Wo bitte geht’s zum Gletscher?

Der Wandertag gestern hat mir meine Grenzen aufgezeigt. Wir sind abends einfach nur platt und mit schmerzenden Gliedern in unsere Kojen gefallen.

Zunächst fing alles ganz easy an. Der Wanderweg schlängelte sich auf einem gut geebneten Kiesweg immer am Fluss entlang, der Anstieg war moderat. Wir wussten, dass wir bis zum Gletschersee rund 200 m, bis zur Sichtachse zum Gletscher rund 400 m in die Höhe müssen. Immer wieder mussten Fotopausen eingelegt werden, denn solche malerischen Ausblicke erleben wir ja sonst nicht. Ich weiß nicht, wie viele Flusswindungen und Wasserfälle wir fotografiert haben, auf jeden Fall sehr viele. Dann zog uns der von hohen Bergen umrahmte Gletschersee, der von zahlreichen Wasserfällen ringsherum gespeist wird, mit seinem smaragdgrünen Wasser in seinen Bann. Er gehört wohl zu den beliebtesten Orten in Norwegen, um Selfies zu machen. Das kann ich gut nachvollziehen, es ist wirklich ein ganz bezaubernder Ort mit einer besonderen Magie. Das Wasser schimmert je nach Lichteinfall in verschiedenen Grünschattierungen und spiegelt die umliegenden Berge auf seiner Oberfläche. Ein Fotomotiv für große Speicherkarten 😉 Am Ende wurden wir sogar noch von einem schneeweißen Kiesstrand überrascht, an dem wir eine Rast einlegten und ich meine Füße ins eiskalte Gletscherwasser tauchte.

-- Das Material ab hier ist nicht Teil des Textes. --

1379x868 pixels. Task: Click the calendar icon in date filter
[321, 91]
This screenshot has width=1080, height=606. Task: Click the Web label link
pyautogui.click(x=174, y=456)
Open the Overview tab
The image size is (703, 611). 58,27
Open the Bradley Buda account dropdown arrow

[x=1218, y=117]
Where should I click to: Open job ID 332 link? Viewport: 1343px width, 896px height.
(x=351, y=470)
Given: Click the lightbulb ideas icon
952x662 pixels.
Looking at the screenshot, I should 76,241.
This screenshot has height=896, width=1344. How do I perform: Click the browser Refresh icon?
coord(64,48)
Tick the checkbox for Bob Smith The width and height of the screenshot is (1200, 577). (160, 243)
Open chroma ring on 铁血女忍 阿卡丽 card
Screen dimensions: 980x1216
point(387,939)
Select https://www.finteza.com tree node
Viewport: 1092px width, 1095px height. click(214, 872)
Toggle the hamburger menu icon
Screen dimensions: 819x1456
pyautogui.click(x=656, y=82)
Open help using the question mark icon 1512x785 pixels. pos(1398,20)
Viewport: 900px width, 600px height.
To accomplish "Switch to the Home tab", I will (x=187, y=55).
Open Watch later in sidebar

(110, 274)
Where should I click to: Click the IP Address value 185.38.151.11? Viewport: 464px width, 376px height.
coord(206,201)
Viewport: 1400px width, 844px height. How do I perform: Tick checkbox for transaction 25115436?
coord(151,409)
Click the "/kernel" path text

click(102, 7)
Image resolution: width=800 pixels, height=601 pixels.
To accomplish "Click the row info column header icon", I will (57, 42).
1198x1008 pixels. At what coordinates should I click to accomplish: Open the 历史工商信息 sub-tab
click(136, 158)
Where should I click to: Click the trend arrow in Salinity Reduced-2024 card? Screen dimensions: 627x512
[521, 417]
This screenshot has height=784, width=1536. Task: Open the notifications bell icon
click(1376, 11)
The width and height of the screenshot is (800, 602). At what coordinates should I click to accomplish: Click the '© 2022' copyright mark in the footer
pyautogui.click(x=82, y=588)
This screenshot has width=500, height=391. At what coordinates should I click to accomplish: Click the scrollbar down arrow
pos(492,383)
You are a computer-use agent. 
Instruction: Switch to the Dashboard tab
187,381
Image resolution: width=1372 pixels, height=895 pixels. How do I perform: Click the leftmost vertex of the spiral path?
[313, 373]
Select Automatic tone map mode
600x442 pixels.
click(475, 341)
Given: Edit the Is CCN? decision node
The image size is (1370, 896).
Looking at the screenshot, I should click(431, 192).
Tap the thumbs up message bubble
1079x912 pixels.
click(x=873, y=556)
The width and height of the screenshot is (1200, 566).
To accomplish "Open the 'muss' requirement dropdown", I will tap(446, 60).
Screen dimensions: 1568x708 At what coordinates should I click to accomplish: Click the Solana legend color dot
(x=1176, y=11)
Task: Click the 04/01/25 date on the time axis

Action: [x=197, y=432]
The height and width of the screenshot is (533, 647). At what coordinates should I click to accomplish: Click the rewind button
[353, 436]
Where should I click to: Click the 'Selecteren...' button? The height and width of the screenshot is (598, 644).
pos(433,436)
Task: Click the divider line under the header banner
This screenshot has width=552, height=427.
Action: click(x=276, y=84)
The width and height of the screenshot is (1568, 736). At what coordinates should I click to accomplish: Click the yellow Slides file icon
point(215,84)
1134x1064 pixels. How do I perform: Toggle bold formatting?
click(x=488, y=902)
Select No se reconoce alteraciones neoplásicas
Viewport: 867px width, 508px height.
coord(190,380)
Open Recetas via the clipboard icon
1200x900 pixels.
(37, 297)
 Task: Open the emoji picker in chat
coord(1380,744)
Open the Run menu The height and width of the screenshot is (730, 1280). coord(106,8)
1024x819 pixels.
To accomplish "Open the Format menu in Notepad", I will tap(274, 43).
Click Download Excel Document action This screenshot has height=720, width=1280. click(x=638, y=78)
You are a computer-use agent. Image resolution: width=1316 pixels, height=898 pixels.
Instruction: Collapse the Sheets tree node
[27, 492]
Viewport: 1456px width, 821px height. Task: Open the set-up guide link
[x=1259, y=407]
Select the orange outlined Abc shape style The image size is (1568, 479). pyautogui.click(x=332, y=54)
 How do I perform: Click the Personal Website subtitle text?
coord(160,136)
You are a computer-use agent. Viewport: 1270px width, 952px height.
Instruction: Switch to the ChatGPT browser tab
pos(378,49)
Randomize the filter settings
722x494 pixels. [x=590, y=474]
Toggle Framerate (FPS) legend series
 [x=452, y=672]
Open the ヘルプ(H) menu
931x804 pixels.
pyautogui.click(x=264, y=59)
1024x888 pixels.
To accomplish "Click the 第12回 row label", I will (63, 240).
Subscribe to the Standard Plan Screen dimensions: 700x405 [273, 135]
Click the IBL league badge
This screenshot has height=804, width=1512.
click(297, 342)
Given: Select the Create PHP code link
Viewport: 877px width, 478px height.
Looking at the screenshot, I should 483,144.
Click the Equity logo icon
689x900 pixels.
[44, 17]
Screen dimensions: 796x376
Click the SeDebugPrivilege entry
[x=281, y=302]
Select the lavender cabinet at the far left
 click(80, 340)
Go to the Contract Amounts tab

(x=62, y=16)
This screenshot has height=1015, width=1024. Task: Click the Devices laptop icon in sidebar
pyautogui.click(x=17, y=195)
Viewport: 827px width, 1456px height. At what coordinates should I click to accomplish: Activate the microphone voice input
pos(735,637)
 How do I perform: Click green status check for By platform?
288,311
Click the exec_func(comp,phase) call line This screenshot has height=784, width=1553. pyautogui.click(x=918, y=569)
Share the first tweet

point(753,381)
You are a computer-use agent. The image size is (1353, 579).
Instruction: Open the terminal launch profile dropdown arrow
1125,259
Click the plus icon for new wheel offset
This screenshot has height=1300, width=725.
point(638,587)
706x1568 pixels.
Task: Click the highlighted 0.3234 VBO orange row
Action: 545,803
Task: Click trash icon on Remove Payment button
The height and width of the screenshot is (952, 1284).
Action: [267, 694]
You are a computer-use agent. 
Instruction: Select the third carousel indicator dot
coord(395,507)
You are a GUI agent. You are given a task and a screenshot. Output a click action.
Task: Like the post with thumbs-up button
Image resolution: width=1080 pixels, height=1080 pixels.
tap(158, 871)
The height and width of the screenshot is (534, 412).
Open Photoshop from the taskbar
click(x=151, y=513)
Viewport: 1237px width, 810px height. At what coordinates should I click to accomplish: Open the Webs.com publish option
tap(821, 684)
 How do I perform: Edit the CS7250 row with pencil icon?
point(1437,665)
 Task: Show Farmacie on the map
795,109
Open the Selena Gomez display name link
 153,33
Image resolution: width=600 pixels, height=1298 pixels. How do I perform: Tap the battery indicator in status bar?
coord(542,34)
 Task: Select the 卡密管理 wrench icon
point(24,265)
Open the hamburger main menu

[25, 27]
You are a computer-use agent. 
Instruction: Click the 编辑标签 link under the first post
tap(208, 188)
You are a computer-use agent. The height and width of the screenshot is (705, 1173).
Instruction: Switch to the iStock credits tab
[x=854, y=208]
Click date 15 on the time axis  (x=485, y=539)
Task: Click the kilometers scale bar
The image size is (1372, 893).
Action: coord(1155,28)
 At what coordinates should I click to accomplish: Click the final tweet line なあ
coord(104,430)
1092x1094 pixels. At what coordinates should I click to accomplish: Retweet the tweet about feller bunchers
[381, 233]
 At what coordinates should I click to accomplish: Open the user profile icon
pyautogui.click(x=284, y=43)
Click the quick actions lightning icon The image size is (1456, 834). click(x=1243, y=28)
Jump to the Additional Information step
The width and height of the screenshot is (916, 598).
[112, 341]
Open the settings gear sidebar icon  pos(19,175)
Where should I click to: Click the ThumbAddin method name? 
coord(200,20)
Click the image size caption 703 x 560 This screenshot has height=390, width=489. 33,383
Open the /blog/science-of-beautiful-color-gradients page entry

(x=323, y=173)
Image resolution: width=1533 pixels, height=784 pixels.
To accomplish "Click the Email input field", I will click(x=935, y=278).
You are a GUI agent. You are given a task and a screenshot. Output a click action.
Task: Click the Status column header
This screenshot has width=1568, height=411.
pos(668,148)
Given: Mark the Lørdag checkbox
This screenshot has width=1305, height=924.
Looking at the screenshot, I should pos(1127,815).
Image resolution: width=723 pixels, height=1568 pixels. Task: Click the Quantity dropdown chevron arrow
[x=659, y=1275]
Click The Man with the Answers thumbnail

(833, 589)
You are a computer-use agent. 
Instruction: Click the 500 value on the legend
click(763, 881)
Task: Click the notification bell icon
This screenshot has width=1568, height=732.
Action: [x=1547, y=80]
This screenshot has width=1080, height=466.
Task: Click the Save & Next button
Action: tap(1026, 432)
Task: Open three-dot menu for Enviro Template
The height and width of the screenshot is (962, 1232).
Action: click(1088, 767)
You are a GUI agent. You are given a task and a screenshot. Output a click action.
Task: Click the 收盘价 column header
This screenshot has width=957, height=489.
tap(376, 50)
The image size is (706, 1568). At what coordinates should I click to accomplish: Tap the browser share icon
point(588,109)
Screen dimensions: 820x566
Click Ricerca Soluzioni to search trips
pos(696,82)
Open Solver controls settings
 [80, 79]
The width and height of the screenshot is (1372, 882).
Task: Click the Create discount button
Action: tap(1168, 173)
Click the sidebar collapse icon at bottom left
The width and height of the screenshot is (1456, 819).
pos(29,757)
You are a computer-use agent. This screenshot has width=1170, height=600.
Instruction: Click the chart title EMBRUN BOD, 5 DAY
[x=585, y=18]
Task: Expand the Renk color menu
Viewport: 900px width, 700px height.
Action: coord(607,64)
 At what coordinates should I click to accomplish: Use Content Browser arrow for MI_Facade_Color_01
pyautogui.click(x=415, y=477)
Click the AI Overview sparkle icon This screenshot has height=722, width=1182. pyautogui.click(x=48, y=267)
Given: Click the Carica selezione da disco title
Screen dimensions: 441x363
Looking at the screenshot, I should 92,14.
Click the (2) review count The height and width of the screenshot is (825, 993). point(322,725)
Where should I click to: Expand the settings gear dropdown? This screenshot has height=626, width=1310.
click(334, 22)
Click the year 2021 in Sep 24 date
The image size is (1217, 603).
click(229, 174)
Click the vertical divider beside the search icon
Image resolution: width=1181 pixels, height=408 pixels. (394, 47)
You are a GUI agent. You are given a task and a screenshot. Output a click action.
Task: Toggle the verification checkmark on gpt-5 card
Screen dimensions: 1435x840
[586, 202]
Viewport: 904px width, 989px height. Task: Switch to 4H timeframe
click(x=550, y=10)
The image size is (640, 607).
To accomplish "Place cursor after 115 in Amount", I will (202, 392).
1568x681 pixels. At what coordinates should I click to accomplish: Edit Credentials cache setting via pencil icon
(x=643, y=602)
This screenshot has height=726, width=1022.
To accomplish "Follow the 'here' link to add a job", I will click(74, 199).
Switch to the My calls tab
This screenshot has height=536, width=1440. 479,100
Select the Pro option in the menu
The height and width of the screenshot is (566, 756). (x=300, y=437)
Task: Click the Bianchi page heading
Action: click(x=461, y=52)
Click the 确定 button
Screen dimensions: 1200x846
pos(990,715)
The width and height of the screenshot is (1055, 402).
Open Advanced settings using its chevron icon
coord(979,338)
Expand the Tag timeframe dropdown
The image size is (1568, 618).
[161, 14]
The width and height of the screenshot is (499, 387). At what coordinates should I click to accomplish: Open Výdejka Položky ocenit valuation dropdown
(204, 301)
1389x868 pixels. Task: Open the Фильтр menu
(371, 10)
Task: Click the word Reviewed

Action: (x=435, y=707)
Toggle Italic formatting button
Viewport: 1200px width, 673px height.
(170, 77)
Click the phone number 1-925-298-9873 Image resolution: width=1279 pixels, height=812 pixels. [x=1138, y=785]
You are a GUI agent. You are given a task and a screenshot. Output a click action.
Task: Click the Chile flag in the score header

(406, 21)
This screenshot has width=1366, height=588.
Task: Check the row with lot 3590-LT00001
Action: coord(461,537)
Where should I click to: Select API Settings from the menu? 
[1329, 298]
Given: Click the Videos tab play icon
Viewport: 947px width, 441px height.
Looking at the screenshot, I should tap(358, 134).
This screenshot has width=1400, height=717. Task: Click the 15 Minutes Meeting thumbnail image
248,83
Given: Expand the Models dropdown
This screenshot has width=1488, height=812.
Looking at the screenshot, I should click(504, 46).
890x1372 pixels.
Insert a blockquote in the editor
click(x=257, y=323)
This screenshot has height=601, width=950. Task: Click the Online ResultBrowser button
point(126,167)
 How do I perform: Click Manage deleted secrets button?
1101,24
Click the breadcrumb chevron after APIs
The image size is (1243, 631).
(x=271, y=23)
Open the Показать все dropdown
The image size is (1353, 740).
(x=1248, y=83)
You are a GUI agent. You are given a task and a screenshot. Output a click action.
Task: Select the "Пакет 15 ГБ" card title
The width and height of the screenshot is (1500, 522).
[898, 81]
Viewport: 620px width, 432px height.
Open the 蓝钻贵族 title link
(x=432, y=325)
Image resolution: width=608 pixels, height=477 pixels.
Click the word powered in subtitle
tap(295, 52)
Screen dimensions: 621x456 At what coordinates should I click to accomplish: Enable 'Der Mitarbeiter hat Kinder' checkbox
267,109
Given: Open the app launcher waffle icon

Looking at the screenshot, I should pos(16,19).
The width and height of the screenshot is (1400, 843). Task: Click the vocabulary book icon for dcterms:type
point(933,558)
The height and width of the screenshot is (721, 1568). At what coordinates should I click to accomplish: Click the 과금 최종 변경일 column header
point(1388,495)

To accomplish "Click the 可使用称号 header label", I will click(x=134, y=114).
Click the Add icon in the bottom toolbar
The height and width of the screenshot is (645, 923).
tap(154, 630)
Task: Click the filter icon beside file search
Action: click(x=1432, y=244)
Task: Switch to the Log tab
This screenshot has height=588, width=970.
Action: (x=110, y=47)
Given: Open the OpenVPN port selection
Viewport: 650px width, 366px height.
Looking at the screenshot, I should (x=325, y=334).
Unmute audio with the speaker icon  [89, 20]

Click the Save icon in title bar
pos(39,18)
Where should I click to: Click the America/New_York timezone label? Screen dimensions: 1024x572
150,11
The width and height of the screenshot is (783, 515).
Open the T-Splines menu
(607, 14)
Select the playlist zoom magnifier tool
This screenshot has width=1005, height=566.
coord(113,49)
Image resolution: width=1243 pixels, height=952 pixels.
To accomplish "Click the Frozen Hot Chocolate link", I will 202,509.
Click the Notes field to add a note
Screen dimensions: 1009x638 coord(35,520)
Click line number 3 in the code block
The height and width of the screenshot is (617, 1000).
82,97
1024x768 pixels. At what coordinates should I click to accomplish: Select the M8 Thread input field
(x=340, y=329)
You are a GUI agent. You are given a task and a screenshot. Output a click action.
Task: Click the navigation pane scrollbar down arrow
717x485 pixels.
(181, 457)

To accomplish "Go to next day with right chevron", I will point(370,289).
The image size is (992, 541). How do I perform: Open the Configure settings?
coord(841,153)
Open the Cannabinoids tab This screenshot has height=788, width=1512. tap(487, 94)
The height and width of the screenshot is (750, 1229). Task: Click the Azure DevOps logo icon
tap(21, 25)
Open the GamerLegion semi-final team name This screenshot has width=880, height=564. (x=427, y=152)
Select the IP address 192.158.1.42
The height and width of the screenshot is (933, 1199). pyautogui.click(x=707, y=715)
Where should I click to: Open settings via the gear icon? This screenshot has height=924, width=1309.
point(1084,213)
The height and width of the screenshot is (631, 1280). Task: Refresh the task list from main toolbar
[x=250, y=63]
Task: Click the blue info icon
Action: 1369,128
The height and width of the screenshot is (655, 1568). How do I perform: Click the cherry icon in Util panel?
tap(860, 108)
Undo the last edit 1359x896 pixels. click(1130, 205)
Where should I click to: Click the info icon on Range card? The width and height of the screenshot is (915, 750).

Dann wurde der Weg steiniger und wir begannen zu klettern – mal hoch, mal runter, wie die Felsen eben so dalagen. Zwischendurch immer mal durch Matschkuhlen oder von Stein zu Stein hüpfend durch Gletscherbäche.
Dann war der Weg zu Ende und kein Gletscher zu sehen. Wo bitte geht’s hier zum Gletscher???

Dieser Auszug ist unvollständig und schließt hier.